This afternoon the Supreme Court docket agreed to review the Colorado Supreme Court decision disqualifying Trump from showing on the state’s poll within the 2024 presidential election, beneath Part 3 of the Fourteenth Modification. The case shall be heard on an expedited schedule, with oral arguments scheduled for February 8, a little bit over one month from now. The justices seemingly selected to listen to the case shortly in order to ensure it will get resolved earlier than we go an excessive amount of additional into the 2024 election cycle.
Considerably, the Court docket has not restricted the questions introduced. Which means the justices might probably think about the total vary of points raised by the case, together with whether or not the January 6 assault on the Capitol qualifies as an “rebel,” whether or not Trump’s actions quantity to “partaking” in rebel, whether or not the president is an “officer of the US” coated by Part 3, whether or not Part 3 is “self-executing,” whether or not it’s a “political query,” and whether or not Trump acquired satisfactory due course of within the state court docket. There could also be some extra procedural questions, as properly. However maybe the Court docket will subject narrowing questions introduced earlier than briefs are due.

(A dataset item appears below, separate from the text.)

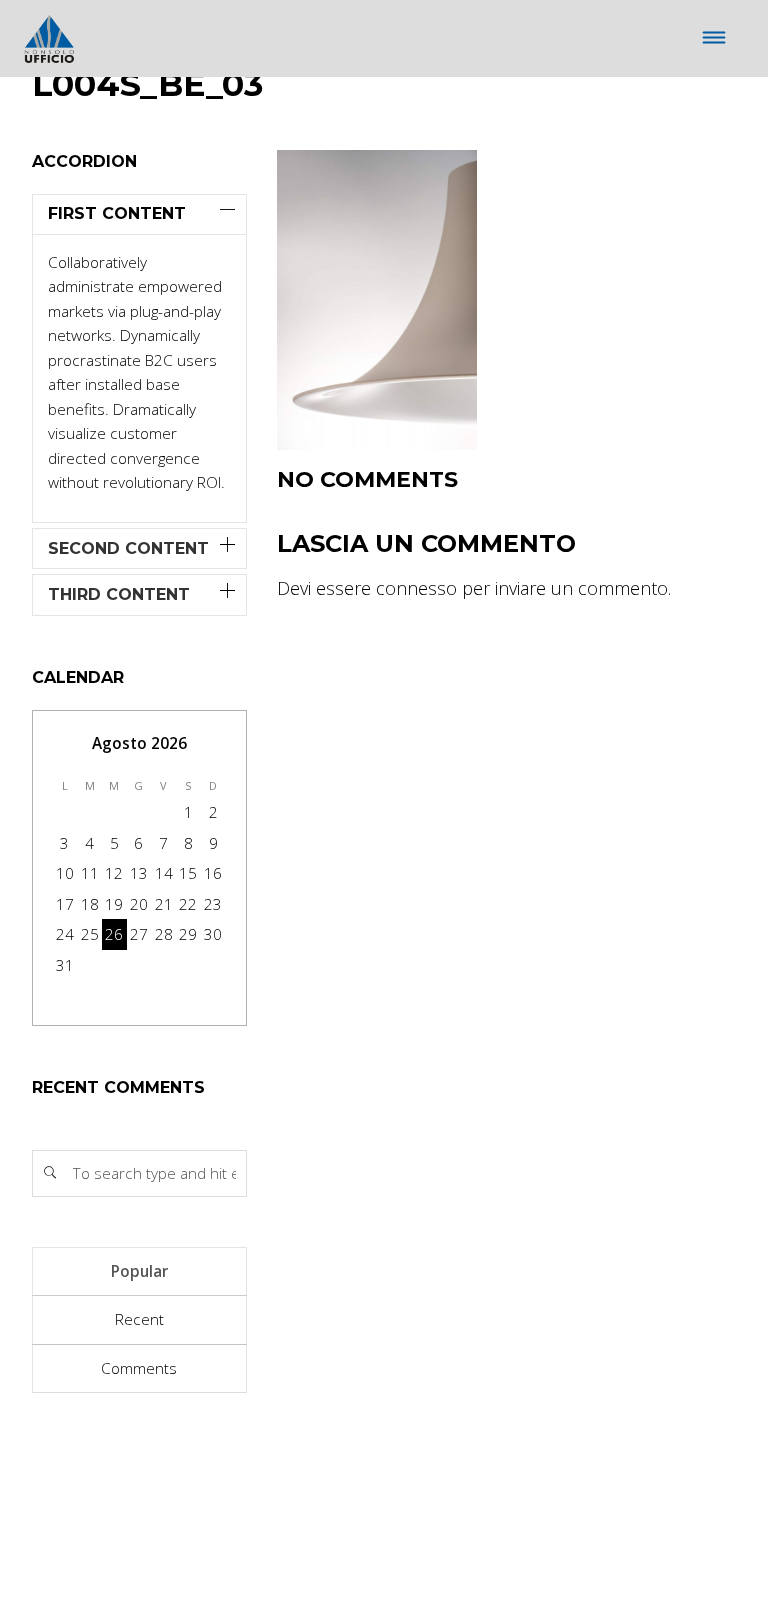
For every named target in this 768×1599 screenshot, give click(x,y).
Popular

Most observers count on the Court docket to overturn the Colorado resolution. Which may properly occur; it might even be the almost definitely end result. However I feel many are underrating the chance that the justices will affirm the Colorado ruling. The latter relies on sturdy reasoning, together with from an originalist viewpoint. And to the extent the justices could also be motivated by reputational concerns, disqualifying Trump is the proper alternative for them to indicate as soon as and for all that they aren’t adjuncts of the GOP and particularly not the “MAGA Court docket.” In my view, a lot of the left-wing criticism of the Court docket is incorrect or over overblown; however my opinion will not be what’s decisive for the Court docket’s public and elite standing.
After all, I am removed from an ideal prognosticator of what the justices will do. We’ll seemingly get a greater sense of the place they stand through the oral argument.
I assessed the Colorado resolution (which I feel is basically right) here. I went over the problems at stake within the Part 3 litigation in additional element in this article (written earlier than the Colorado resolution). In a September Lawfare article, I addressed numerous pragmatic and ethical issues raised by disqualification, similar to claims that it might be anti-democratic and would possibly create a harmful slippery slope.